Task prompt:
Reproduce the following material verbatim, keeping every line in its original order.

━━━ Task data

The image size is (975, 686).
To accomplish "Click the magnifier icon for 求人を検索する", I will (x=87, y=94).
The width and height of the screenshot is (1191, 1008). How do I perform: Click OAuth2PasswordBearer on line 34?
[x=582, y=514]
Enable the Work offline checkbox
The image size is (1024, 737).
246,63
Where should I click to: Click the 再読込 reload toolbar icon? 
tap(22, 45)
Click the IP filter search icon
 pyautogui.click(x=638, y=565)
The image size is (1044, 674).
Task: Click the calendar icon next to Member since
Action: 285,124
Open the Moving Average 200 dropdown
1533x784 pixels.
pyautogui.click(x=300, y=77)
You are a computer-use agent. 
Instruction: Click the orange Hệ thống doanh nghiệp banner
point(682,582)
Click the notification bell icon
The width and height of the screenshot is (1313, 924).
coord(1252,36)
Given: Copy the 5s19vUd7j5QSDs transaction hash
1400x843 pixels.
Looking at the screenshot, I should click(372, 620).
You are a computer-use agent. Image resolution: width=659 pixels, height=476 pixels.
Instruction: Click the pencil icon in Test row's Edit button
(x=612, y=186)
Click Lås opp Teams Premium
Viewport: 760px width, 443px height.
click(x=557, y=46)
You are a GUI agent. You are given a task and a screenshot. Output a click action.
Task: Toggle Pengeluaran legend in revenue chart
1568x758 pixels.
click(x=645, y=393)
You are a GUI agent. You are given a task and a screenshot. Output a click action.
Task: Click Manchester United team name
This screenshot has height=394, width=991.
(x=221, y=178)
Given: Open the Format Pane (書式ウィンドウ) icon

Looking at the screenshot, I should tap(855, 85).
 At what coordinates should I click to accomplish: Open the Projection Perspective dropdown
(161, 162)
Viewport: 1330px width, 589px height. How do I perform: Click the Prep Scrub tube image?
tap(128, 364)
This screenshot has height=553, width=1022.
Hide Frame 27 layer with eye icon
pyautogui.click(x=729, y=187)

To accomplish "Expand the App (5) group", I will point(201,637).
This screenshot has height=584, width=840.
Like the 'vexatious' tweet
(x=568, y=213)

━━━━━━

Exercise response:
The image size is (975, 686).
To accomplish "Click the magnifier icon for 求人を検索する", I will (x=87, y=94).
The width and height of the screenshot is (1191, 1008). How do I perform: Click OAuth2PasswordBearer on line 34?
[x=582, y=514]
Enable the Work offline checkbox
The image size is (1024, 737).
246,63
Where should I click to: Click the 再読込 reload toolbar icon? 
tap(22, 45)
Click the IP filter search icon
 pyautogui.click(x=638, y=565)
The image size is (1044, 674).
Task: Click the calendar icon next to Member since
Action: 285,124
Open the Moving Average 200 dropdown
1533x784 pixels.
pyautogui.click(x=300, y=77)
You are a computer-use agent. 
Instruction: Click the orange Hệ thống doanh nghiệp banner
point(682,582)
Click the notification bell icon
The width and height of the screenshot is (1313, 924).
coord(1252,36)
Given: Copy the 5s19vUd7j5QSDs transaction hash
1400x843 pixels.
Looking at the screenshot, I should click(372, 620).
You are a computer-use agent. Image resolution: width=659 pixels, height=476 pixels.
Instruction: Click the pencil icon in Test row's Edit button
(x=612, y=186)
Click Lås opp Teams Premium
Viewport: 760px width, 443px height.
click(x=557, y=46)
You are a GUI agent. You are given a task and a screenshot. Output a click action.
Task: Toggle Pengeluaran legend in revenue chart
1568x758 pixels.
click(x=645, y=393)
You are a GUI agent. You are given a task and a screenshot. Output a click action.
Task: Click Manchester United team name
This screenshot has height=394, width=991.
(x=221, y=178)
Given: Open the Format Pane (書式ウィンドウ) icon

Looking at the screenshot, I should tap(855, 85).
 At what coordinates should I click to accomplish: Open the Projection Perspective dropdown
(161, 162)
Viewport: 1330px width, 589px height. How do I perform: Click the Prep Scrub tube image?
tap(128, 364)
This screenshot has height=553, width=1022.
Hide Frame 27 layer with eye icon
pyautogui.click(x=729, y=187)

To accomplish "Expand the App (5) group", I will point(201,637).
This screenshot has height=584, width=840.
Like the 'vexatious' tweet
(x=568, y=213)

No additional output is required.